Soy el soldado israelí que participó en un videojuego alucinante que manchó de barro sus botas. Hoy vuelvo a llevar pegada a mi piel la camiseta que empapé de sudor. Esa misma que ha escandalizado a hipócritas de medio mundo. Una imagen: la de una palestina embarazada. Y un lema: 1 tiro, 2 muertes. No pude cumplir la consigna. Pero que nadie se engañe, me hubiera gustado. Yo no soy como esos soldados que ahora andan lamentándose y denunciando no sé qué abusos. ¿Acaso existió alguna vez una guerra limpia? Entendámonos, los palestinos nos están jodiendo la vida, la nuestra y la de nuestros hijos, son perros rabiosos que muerden la mano que les da de comer, parias que sólo quieren nuestra destrucción. ¡Hasta los rabinos nos animan a no tener piedad! ¿A qué viene ahora tanta bronca? En la guerra, mejor tener las cosas claras. Al enemigo hay que joderle. Y punto. Y los niños bien, a su casa. Con papá y mamá. Que les das un arma y toda la chulería se les escapa por el culo. Unos mierdas, eso es lo que son. Unos mierdas y unos cobardes. Yo no. Por primera vez en mi vida me he sentido alguien. Respiraba, sudaba, ¡meaba poder! Era el puto amo del mundo. Entraba en una casa, gritaba y todos me temían. ¡A mí! No sólo los niños, no. Todos se cagaban, hombres, mujeres, viejos… Y yo decidía. La vida de un palestino no vale nada. Yo lo sabía. Y ellos también.

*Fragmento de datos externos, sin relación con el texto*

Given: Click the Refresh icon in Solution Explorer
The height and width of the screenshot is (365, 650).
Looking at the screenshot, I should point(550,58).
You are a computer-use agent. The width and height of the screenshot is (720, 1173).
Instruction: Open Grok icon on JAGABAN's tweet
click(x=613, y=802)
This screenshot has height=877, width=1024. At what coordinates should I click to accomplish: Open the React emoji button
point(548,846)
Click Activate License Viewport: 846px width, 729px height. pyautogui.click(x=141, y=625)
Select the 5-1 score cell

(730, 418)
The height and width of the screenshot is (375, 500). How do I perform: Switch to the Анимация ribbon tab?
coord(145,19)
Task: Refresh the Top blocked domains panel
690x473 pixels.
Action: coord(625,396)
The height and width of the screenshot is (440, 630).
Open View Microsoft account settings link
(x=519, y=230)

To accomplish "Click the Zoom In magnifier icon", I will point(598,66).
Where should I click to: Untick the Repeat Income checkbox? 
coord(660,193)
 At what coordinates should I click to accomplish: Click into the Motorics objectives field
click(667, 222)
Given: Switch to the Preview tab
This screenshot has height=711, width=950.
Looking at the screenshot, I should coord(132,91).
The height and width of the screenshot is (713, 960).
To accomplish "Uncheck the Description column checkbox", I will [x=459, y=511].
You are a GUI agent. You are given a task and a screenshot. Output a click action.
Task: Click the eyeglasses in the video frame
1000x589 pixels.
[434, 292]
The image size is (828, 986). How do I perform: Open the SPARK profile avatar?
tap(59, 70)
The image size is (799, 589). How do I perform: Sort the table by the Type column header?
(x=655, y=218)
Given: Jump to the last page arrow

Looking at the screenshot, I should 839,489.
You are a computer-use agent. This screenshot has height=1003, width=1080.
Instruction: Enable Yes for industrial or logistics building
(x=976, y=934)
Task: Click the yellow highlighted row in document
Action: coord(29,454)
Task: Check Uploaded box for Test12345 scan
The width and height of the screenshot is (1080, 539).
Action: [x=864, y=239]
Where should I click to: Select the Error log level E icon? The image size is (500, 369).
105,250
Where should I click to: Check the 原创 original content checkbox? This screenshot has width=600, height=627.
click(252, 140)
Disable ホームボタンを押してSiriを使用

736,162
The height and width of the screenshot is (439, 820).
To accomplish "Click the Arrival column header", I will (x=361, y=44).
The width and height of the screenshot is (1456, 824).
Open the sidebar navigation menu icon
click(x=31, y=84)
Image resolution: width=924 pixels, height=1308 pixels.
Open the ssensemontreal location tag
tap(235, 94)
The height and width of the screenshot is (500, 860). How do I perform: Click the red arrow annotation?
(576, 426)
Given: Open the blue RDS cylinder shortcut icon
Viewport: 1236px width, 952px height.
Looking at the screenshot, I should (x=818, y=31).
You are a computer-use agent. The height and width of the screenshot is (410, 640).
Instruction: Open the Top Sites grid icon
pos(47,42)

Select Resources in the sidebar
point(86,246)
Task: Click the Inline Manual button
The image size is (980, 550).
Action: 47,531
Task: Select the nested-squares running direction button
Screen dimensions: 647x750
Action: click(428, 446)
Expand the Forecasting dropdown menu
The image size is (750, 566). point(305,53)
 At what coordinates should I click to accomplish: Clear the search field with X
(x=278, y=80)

Desde que volví a casa, cada noche me emborracho con los colegas. A las chicas les ponen los héroes y yo les regalo una historia bien cargadita de sangre. Intento no llamar perros a los palestinos, porque a veces alguna se me pone sensible. Así que cuento lo del niño que salvé en medio del bombardeo. En realidad no fui yo pero, ¿a quién le importa? De hecho, ¿a quién cojones le importa nada? El jodido niño murió. Y yo escupo en su memoria. Los buenos soldados lo sabemos, yo lo sé, el odio ha de ser más fuerte que el miedo. La mierda es que el cabrón se ha hecho fuerte en mis pesadillas. Espero que se marche pronto. En mis sueños no consigo matarle. Esta noche volveremos a encontrarnos. Y yo le ganaré. Definitivamente.